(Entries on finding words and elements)

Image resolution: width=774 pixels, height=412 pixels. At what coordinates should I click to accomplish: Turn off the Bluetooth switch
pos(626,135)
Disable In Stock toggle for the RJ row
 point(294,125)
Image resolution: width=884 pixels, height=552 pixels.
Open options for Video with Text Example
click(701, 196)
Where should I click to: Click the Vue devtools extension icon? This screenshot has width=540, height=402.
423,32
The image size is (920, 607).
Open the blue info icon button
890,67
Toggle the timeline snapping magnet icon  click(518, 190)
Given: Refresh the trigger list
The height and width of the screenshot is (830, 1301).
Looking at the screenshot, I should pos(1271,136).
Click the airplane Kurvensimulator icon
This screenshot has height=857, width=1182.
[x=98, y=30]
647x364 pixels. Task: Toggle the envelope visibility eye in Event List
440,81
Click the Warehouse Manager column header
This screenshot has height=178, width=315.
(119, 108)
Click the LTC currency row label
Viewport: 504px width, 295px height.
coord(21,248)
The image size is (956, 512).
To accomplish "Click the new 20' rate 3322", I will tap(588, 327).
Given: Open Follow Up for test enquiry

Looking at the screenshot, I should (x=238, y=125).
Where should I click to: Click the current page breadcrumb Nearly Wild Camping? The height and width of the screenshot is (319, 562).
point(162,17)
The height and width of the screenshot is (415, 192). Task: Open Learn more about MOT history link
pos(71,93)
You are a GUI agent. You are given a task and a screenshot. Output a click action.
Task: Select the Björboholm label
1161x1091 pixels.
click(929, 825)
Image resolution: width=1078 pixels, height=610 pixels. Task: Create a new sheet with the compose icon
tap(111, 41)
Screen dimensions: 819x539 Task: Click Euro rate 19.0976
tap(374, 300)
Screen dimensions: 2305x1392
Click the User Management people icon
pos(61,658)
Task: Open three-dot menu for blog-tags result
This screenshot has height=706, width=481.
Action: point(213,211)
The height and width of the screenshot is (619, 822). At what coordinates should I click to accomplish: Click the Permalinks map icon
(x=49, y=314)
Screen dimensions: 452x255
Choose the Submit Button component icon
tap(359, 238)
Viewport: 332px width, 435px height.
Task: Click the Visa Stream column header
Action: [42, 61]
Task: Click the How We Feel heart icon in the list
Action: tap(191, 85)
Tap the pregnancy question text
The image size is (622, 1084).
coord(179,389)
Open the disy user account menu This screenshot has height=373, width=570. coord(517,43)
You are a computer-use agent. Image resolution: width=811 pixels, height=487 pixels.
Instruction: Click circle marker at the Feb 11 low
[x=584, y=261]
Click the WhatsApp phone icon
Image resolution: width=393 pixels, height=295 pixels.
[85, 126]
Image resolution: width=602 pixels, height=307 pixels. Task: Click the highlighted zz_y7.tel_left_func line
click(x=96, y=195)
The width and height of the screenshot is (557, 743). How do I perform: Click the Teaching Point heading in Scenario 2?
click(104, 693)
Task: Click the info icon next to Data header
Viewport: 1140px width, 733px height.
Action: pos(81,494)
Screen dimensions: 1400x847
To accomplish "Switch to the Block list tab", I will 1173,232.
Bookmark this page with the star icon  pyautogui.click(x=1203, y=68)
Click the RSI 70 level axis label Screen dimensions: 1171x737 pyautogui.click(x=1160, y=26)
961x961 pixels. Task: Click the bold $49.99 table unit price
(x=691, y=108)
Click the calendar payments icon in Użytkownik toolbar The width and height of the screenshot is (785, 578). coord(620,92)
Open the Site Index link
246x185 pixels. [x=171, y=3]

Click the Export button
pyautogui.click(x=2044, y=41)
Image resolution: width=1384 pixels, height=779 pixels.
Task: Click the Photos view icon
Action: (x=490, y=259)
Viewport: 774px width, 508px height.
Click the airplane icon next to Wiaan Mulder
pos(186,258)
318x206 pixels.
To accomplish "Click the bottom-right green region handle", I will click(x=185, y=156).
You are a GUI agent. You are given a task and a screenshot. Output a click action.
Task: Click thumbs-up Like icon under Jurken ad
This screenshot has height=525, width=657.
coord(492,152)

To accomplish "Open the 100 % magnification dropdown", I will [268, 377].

● **PROBLEM TO SOLVE**: Repeat the lines of the listing between the line holding "Image resolution: width=1078" and the line holding "coord(179,389)", inclusive, and output only those lines.

● **RESPONSE TO THE EXERCISE**:
Image resolution: width=1078 pixels, height=610 pixels. Task: Create a new sheet with the compose icon
tap(111, 41)
Screen dimensions: 819x539 Task: Click Euro rate 19.0976
tap(374, 300)
Screen dimensions: 2305x1392
Click the User Management people icon
pos(61,658)
Task: Open three-dot menu for blog-tags result
This screenshot has height=706, width=481.
Action: point(213,211)
The height and width of the screenshot is (619, 822). At what coordinates should I click to accomplish: Click the Permalinks map icon
(x=49, y=314)
Screen dimensions: 452x255
Choose the Submit Button component icon
tap(359, 238)
Viewport: 332px width, 435px height.
Task: Click the Visa Stream column header
Action: [42, 61]
Task: Click the How We Feel heart icon in the list
Action: tap(191, 85)
Tap the pregnancy question text
The image size is (622, 1084).
coord(179,389)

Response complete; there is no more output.